### Instructions for the task
What you return must match, exactly, the lines running from the one containing "Click the hand resting on the blond hair" to the end of the data, both included, and must contain no pictures.

[Given entries]

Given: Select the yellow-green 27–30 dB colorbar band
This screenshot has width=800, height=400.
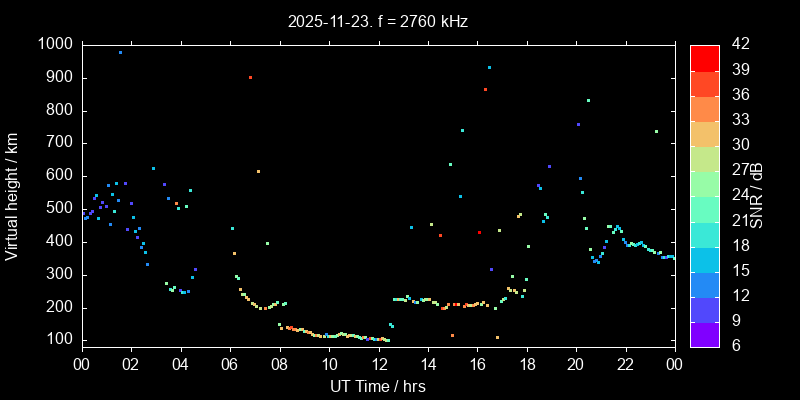Looking at the screenshot, I should point(704,158).
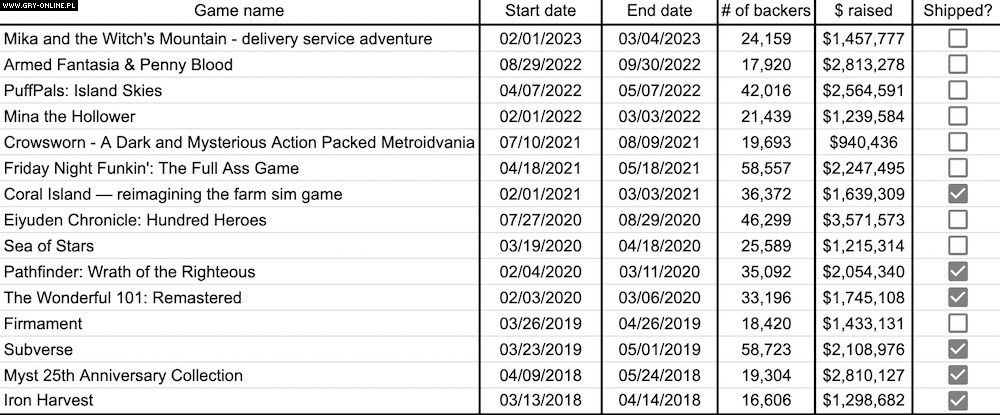Toggle Shipped checkbox for Armed Fantasia & Penny Blood

958,65
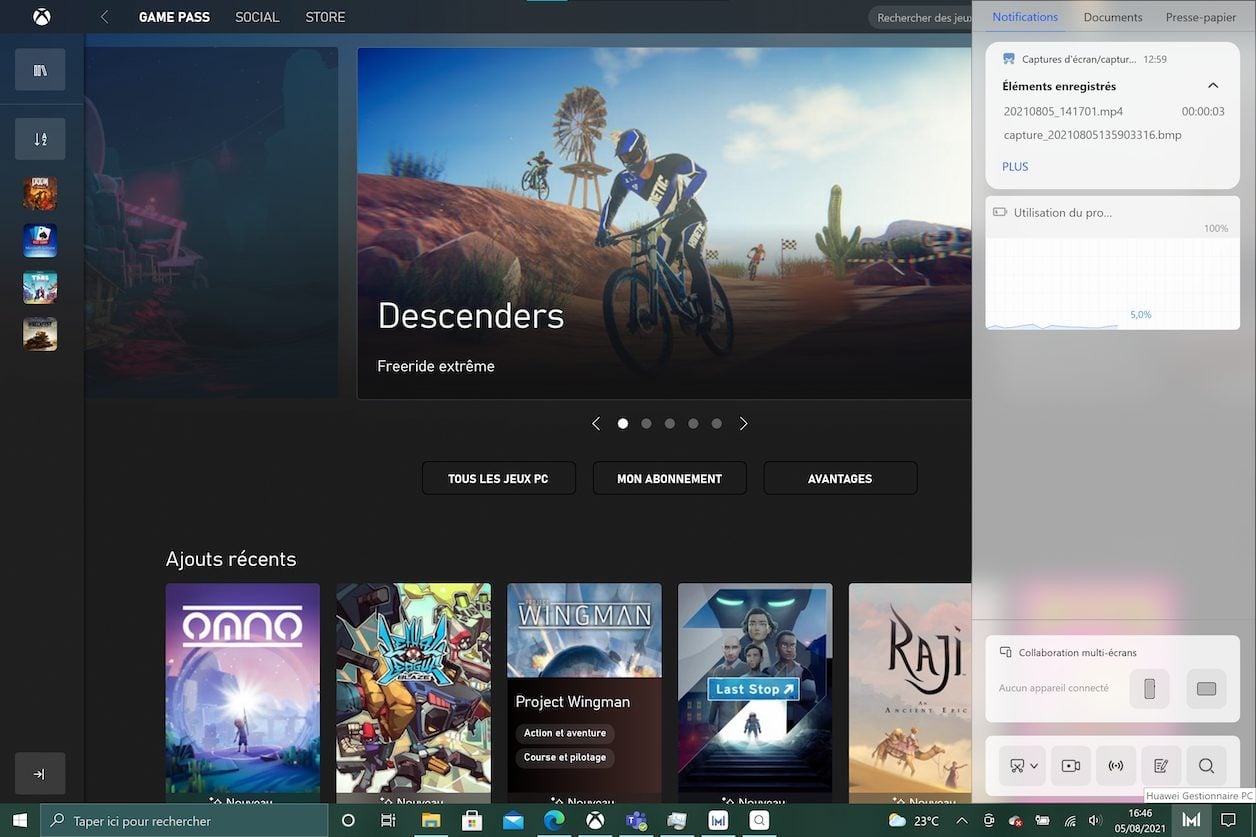
Task: Click the TOUS LES JEUX PC button
Action: click(498, 479)
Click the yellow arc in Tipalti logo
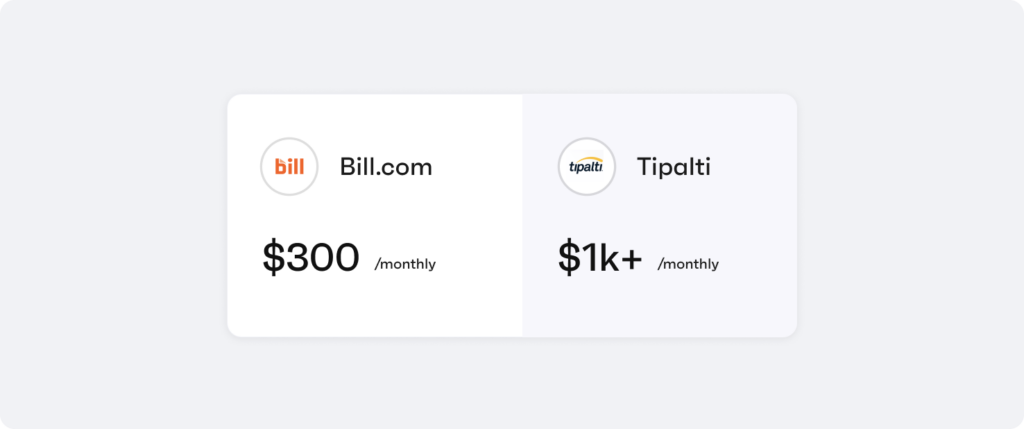 pyautogui.click(x=588, y=159)

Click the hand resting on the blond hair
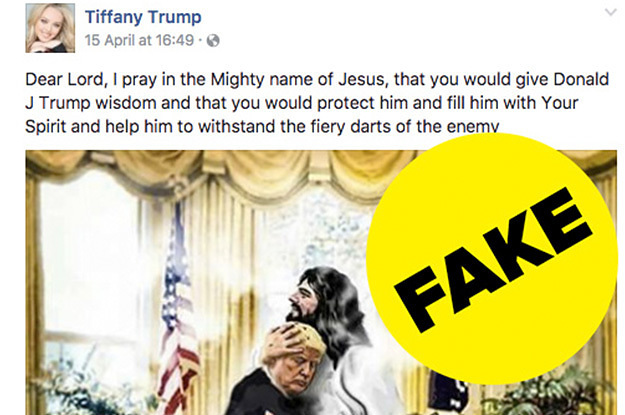281,339
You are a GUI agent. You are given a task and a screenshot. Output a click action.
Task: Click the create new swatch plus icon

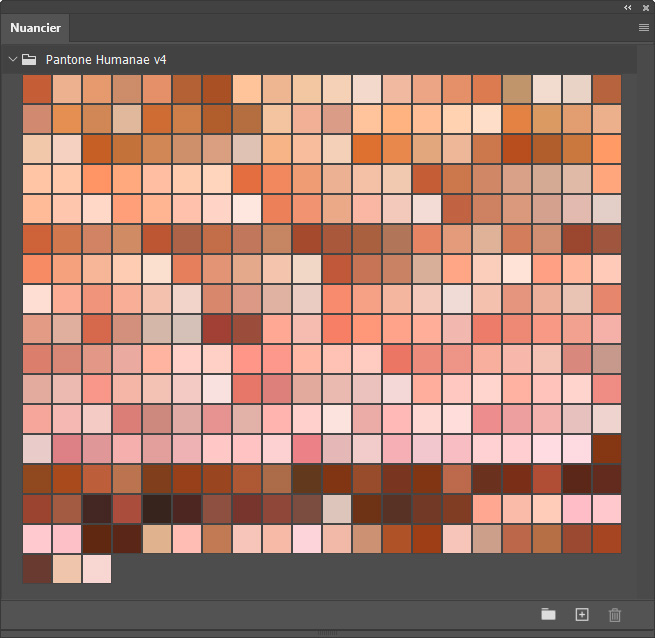point(582,614)
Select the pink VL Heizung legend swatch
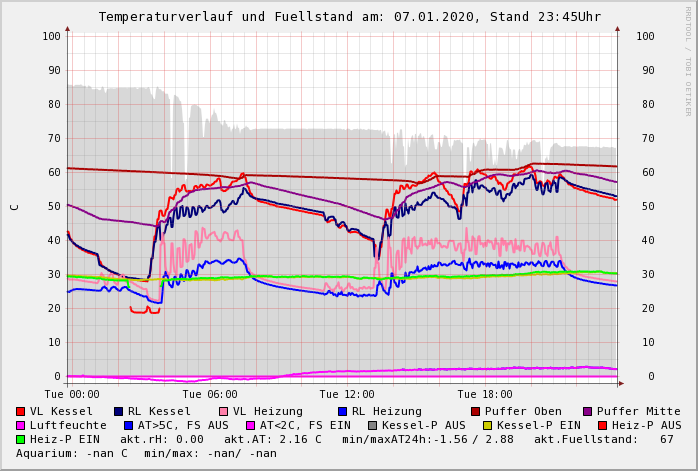 224,412
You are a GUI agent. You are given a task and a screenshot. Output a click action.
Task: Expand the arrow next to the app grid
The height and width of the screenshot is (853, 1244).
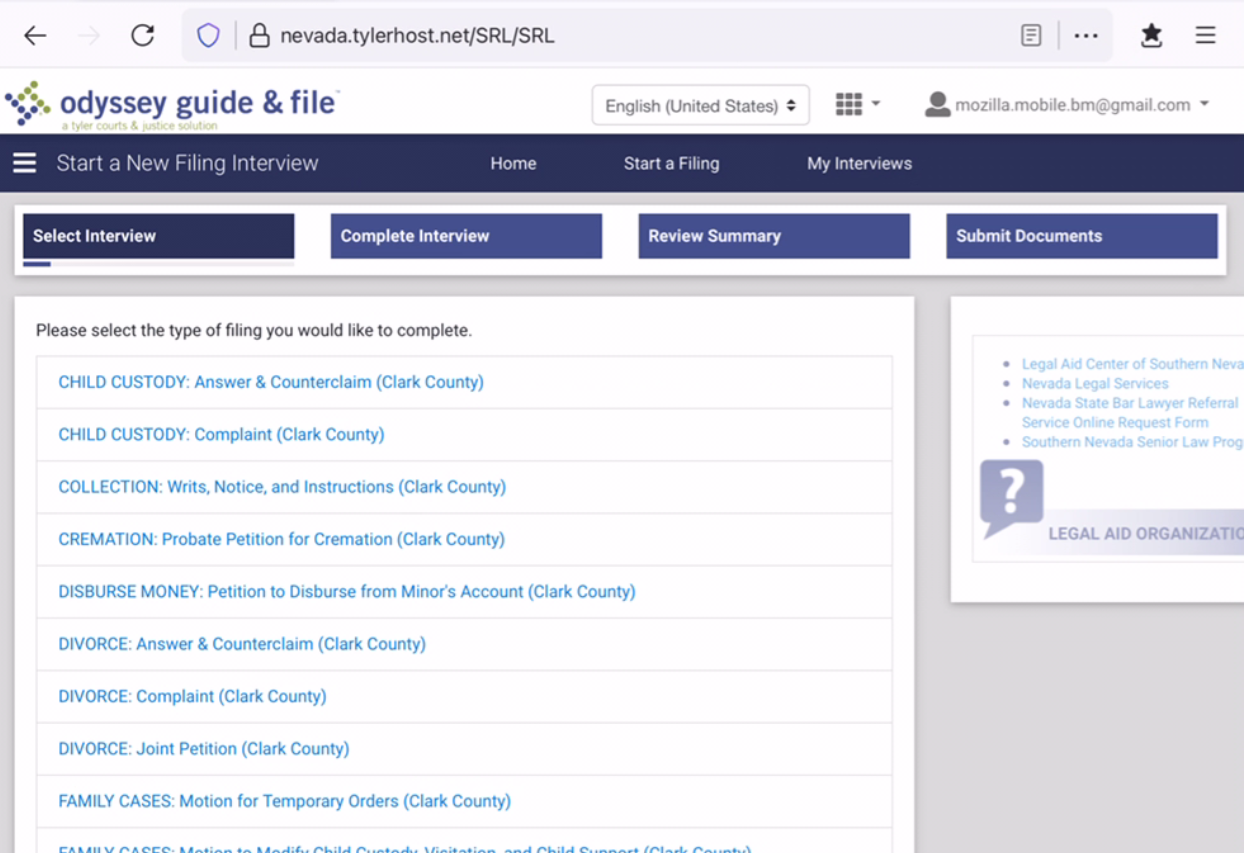pos(875,104)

[/Given entries]

### Task solution
Click the hand resting on the blond hair
281,339
You are a GUI agent. You are given a task and a screenshot. Output a click action.
Task: Click the create new swatch plus icon

point(582,614)
Select the pink VL Heizung legend swatch
 224,412
You are a GUI agent. You are given a task and a screenshot. Output a click action.
Task: Expand the arrow next to the app grid
The height and width of the screenshot is (853, 1244).
pos(875,104)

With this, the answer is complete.